Ilan - I agree man, this code sample is laughably atrocious :)

On 7/13/2006 2:19:04 PM Sahil Malik said ..

How do I nominate this blogpost for the Daily WTF?


On 7/13/2006 2:19:59 PM Sahil Malik said ..
noname'd Orrible employee - Get a life man, I have worked with MS Press, and I am working with MSDN online. They are anal about such issues. Can you point me to a code sample on that is this "Orrible" ?

On 7/13/2006 2:20:27 PM Sahil Malik said ..
Jun, so the above code is Larry Ellison's idea for "World Peice" ? .. Thought so :)

On 7/13/2006 3:14:08 PM Adam said ..
Yeah, I pointed that out in your StringBuilder post a few days ago. A single-line string concatenation using the + operator whether it's constants or variables will use the string.Concat method.

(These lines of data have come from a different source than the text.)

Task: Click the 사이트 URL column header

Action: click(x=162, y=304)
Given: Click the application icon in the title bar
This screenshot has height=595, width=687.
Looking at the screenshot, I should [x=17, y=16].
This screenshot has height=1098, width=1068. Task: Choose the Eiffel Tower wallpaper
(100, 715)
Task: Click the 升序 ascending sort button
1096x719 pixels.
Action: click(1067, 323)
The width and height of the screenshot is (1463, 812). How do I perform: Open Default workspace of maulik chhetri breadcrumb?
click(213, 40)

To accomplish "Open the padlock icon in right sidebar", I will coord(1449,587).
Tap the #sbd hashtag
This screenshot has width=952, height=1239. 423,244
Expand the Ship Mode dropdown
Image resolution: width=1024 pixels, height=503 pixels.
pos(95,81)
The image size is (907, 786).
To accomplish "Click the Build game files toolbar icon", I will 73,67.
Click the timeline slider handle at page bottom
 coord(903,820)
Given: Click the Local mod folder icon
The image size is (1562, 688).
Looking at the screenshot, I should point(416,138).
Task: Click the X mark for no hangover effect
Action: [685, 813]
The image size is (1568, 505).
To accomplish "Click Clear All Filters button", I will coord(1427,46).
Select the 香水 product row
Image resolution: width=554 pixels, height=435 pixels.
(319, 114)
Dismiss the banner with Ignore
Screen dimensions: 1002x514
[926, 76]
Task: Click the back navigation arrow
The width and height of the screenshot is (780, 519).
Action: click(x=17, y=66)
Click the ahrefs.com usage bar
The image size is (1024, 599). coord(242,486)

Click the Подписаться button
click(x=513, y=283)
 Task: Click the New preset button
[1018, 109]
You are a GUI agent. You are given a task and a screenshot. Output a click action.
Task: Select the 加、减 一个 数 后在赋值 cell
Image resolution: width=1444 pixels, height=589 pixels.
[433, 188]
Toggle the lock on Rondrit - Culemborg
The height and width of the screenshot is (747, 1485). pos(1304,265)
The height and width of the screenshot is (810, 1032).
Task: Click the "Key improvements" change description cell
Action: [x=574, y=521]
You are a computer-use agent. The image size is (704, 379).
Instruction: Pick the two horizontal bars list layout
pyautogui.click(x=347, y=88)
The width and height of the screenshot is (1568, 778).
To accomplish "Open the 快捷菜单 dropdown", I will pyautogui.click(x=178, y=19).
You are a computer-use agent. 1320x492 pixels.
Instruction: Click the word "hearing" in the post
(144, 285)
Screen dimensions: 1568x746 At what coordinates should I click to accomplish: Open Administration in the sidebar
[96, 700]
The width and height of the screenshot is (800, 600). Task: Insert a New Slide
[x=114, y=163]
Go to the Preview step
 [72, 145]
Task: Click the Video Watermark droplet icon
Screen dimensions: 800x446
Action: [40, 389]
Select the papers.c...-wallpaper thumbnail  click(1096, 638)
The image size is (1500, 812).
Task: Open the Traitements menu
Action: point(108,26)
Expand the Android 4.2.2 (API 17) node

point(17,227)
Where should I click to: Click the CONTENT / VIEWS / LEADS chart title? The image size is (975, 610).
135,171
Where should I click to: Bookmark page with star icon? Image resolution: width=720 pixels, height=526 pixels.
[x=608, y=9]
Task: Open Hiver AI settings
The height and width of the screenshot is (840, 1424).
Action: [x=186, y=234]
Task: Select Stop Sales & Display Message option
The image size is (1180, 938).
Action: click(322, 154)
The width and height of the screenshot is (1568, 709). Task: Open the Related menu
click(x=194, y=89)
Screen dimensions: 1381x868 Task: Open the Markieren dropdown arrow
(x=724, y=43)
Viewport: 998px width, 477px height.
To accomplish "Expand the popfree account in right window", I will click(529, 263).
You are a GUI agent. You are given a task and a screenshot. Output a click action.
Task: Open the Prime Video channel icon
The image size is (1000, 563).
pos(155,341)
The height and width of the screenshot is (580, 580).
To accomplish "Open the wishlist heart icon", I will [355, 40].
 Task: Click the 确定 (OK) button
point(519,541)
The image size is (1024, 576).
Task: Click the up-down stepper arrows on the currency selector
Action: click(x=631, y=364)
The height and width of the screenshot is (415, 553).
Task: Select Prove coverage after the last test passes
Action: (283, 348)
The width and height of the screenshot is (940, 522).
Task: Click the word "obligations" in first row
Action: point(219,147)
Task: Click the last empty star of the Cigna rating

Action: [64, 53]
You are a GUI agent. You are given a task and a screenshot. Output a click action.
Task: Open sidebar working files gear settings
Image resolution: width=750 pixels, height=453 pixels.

On 7/13/2006 7:42:48 PM Kent Boogaart said ..
I, um . . . wow. Regardless of whether they demonstrated web services effectively or not, I think it’s downright irresponsible to do so in such a hideous manner. It’s analogous to teaching first grade mathematics using bad grammar.

On 7/14/2006 3:07:22 AM Sahil Malik said ..
Allrighty Adam - bear with me on this. Even though that is string.Concat, the C# 2.0 compiler won't take advantage of allocating multiple strings together as one string if there are variables in the mix.

Also note, this is a C# 2.0 specific thing.

Here is an example in 2.0 -

This code -

string username = "test";

string longString = "This" + "is" + "a " + username + ".";

Turns into -

.locals init (

[0] string text1,

[1] string text2)

L_0000: nop

L_0001: ldstr "test"

L_0006: stloc.0

L_0007: ldstr "Thisisa "

L_000c: ldloc.0

L_000d: ldstr "."

L_0012: call string string::Concat(string, string, string)

So the "Thisisa" was turned into a single literal, but the variable "username" remained on it's own, which was string::Concat'ed afterwards.

Now in the above example -

conStr = New String("User Id=" + username + ";Password=" + password + ";Data Source=" + datasource + ";")

It would be a lot better if they were to read that out of a .config file. But ignoring connection-string specific reasons, even in the above, in C# 2.0, you would have a highly fragmented string operation going on (just because the compiler will not clump together strings that are held in other variables).

So in effect, you will end up declaring upto 8 strings. IMO that's yucky.

Not to mention, in .NET 1.1 StringBuilder is a handsdown better choicea anyway.